Share

Bab 10 Ke Rumah Baru Kita

Semua orang memandang mereka.

Wajah Alicia merah padam.

Dia mengertakkan gigi dan berkata, "Xavier, jangan terlalu keterlaluan!!"

Xavier bertanya, "Apakah terlalu keterlaluan? Terhadap binatang sepertimu, keterlaluan sedikit, memangnya kenapa?"

Alicia tersedak oleh kata-kata Xavier.

Akan tetapi dia masih memelototi Xavier dan berkata dengan marah, "Minggir!"

Xavier bergeming!

Alicia merasa sangat marah saat melihat kerumunan orang menunjuk ke arahnya.

Sekarang bukan waktunya berdebat dengan Xavier, dia menekan amarah di hatinya, langsung melewati Xavier dan segera meninggalkan departemen pemasaran.

Saat Johnny hendak melarikan diri, Xavier menjentikkan jarinya.

Piang.

Johnny berlutut di tanah dan membenturkan kepalanya dengan keras.

Kepalanya bahkan berdarah.

Pada saat yang sama, para penonton di sekeliling pun tertawa.

“Hahaha, sembah sujud ini sudah memenuhi standar.”

“Hahaha, postur berlututnya juga lumayan.”

“Haha, membuatku geli setengah mati. Ternyata mereka berdua tidak mampu membeli rumah di sini.”

Alicia sangat marah hingga seluruh tubuhnya gemetar dan dadanya bergetar.
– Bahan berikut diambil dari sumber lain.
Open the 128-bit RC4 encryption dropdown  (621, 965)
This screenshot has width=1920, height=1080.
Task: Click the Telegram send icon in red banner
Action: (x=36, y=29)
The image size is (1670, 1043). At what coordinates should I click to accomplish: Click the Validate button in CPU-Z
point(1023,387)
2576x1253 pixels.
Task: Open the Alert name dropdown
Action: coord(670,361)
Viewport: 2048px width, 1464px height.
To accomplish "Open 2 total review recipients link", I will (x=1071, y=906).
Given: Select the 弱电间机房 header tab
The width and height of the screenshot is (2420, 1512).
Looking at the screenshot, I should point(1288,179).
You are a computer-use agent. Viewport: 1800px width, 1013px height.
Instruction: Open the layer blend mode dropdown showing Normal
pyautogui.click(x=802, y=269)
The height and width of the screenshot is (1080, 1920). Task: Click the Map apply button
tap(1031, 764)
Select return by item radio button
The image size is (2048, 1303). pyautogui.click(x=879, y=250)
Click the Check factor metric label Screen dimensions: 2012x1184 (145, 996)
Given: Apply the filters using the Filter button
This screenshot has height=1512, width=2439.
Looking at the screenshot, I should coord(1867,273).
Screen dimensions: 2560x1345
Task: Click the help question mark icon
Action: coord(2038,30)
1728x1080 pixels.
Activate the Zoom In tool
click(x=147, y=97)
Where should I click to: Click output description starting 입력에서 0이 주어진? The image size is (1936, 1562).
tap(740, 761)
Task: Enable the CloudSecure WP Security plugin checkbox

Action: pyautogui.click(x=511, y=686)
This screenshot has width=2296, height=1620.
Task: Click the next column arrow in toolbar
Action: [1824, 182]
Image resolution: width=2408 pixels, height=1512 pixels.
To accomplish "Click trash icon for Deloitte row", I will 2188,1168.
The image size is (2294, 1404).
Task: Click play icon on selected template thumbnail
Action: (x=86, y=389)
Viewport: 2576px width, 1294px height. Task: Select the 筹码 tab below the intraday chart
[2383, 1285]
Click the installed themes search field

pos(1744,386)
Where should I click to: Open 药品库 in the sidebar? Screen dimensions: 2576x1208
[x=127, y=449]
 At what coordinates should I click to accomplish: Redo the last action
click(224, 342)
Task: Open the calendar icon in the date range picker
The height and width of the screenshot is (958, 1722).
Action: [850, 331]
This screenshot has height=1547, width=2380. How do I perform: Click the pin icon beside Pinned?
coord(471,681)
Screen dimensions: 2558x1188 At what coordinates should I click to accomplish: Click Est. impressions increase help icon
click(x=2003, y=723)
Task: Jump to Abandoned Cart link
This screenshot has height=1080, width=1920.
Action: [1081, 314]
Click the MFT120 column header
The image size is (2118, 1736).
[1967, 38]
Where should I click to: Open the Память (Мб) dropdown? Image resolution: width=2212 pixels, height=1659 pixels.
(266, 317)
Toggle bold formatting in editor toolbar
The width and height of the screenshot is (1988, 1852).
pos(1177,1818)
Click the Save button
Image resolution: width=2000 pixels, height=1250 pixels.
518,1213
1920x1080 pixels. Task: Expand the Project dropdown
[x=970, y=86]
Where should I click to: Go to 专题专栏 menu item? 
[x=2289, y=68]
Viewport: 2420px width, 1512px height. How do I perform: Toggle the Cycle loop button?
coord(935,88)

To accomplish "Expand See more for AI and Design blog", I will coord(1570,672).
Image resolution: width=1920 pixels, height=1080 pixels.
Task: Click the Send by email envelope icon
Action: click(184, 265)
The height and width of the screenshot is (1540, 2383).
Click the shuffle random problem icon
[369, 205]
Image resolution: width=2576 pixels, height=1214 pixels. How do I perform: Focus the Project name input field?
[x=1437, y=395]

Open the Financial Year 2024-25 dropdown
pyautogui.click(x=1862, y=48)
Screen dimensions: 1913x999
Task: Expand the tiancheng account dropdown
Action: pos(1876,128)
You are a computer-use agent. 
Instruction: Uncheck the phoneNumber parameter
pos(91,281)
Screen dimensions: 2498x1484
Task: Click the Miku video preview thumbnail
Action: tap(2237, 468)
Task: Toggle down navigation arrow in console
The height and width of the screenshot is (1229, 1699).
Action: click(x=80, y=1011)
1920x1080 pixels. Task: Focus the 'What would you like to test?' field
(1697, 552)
Johnny menatap Xavier dengan getir.

Setelah mereka kabur, massa pun bubar, tetapi mereka masih membicarakan apa yang baru saja terjadi.

Pak Thomas pun mendatangi Xavier dan berkata, "Tuan Morris, aku minta maaf karena telah memberikan pengalaman buruk pada Anda."

Pak Thomas membungkuk dalam-dalam, kemudian berkata, "Saya telah memecat staf pemasaran yang ingin mengusir Anda. Kualitas profesionalnya terlalu buruk, dia tidak cocok bekerja di industri jasa kami ini."

“Jika Anda memiliki permintaan atau saran, silakan beri tahu kami. Saya hanya berharap Anda bisa merasa nyaman.”

Melihat Pak Thomas tulus, Xavier tidak menyalahkannya.

Dia melambaikan tangannya, mengangkat kunci dan bertanya, "Apakah kamu yakin rumah ini untukku?"

“Tentu saja.” Pak Thomas mengangguk dan bertanya, “Apakah perlu mengantar Anda pergi melihat rumah?”

“Tidak perlu.” Xavier melambaikan tangannya lagi.

Setelah keluar dari bagian pemasaran rumah, Xavier kembali ke rumah sakit.

Sesampai di rumah sakit, orang tua Xavier sedang makan siang.

Ketika mereka melihat Xavier masuk, mereka panik dan menutup rantangan mereka.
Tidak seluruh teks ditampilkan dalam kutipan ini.